Problems

To each pair of numbers $x$ and $y$ some number $x\ast y$ is placed in correspondence. Find $1993\ast 1935$ if it is known that for any three numbers $x,y,z$, the following identities hold: $x\ast x=0$ and $x\ast (y\ast z)=(x\ast y)+z$.

A numeric set $M$ containing 2003 distinct numbers is such that for every two distinct elements $a,b$ in $M$, the number $a^2+b\sqrt{2}$ is rational. Prove that for any $a$ in $M$ the number $q\sqrt{2}$ is rational.

Prove that if the irreducible rational fraction $p/q$ is a root of the polynomial $P(x)$ with integer coefficients, then $P(x)=(qx-p)Q(x)$, where the polynomial $Q(x)$ also has integer coefficients.

One of the roots of the equation $x^2+ax+b=0$ is $1+\sqrt{3}$. Find $a$ and $b$ if you know that they are rational.

Prove that if $(p,q)=1$ and $p/q$ is a rational root of the polynomial $P(x)=a_n{x}^n+\cdots +a_{1}x+a_0$ with integer coefficients, then

a) $a_0$ is divisible by $p$;

b) $a_n$ is divisible by $q$.

Prove that the root a of the polynomial $P(x)$ has multiplicity greater than 1 if and only if $P(a)=0$ and $P^{\prime }(a)=0$.
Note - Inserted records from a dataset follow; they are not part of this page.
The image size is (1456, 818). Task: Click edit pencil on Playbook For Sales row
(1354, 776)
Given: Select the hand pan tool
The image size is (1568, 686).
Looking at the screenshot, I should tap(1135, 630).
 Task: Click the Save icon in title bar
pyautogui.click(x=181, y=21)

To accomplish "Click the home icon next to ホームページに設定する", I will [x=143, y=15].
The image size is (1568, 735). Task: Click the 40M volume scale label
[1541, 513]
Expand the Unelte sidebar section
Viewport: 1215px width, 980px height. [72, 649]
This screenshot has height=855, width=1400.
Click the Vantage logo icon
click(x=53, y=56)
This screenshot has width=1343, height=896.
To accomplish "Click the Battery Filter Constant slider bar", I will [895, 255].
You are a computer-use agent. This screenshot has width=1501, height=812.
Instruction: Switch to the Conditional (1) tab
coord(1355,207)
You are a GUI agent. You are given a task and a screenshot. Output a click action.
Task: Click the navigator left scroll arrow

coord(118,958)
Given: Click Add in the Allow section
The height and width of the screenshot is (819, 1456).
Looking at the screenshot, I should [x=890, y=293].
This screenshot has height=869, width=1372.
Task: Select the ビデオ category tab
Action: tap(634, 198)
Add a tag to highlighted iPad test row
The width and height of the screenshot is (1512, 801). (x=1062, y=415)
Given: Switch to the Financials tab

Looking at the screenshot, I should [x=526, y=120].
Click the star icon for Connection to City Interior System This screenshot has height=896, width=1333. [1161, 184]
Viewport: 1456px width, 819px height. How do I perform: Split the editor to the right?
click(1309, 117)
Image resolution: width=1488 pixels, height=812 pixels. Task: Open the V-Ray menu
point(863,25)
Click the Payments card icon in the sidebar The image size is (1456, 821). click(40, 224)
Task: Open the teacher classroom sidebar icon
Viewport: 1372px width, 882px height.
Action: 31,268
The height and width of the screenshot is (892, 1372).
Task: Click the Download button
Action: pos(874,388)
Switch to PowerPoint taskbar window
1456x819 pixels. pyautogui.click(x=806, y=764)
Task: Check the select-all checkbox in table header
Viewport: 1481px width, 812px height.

For which $A$ and $B$ does the polynomial $A{x}^{n+1}+B{x}^n+1$ have the number $x=1$ at least two times as its root?

Author: A. Khrabrov

Do there exist integers $a$ and $b$ such that

a) the equation $x^2+ax+b=0$ does not have roots, and the equation $\lfloor x^2\rfloor +ax+b=0$ does have roots?

b) the equation $x^2+2ax+b=0$ does not have roots, and the equation $\lfloor x^2\rfloor +2ax+b=0$ does have roots?

Note that here, square brackets represent integers and curly brackets represent non-integer values or 0.

The equations $$\begin{array}{}\text{(1)}& a{x}^2+bx+c=0\end{array}$$ and $$\begin{array}{}\text{(2)}& -a{x}^2+bx+c\end{array}$$ are given. Prove that if $x_1$ and $x_2$ are, respectively, any roots of the equations (1) and (2), then there is a root $x_3$ of the equation $\frac{1}{2}a{x}^2+bx+c$ such that either $x_1\le x_3\le x_2$ or $x_1\ge x_3\ge x_2$.

Prove that if $x_0^4+a_1{x}_0^3+a_2{x}_0^2+a_3{x}_0+a_4$ and $4x_0^3+3a_1{x}_0^2+2a_2{x}_0+a_3=0$ then $x^4+a_1{x}^3+a_2{x}^2+a_{3}x+a_4$ is divisible by $(x-x_0{)}^2$.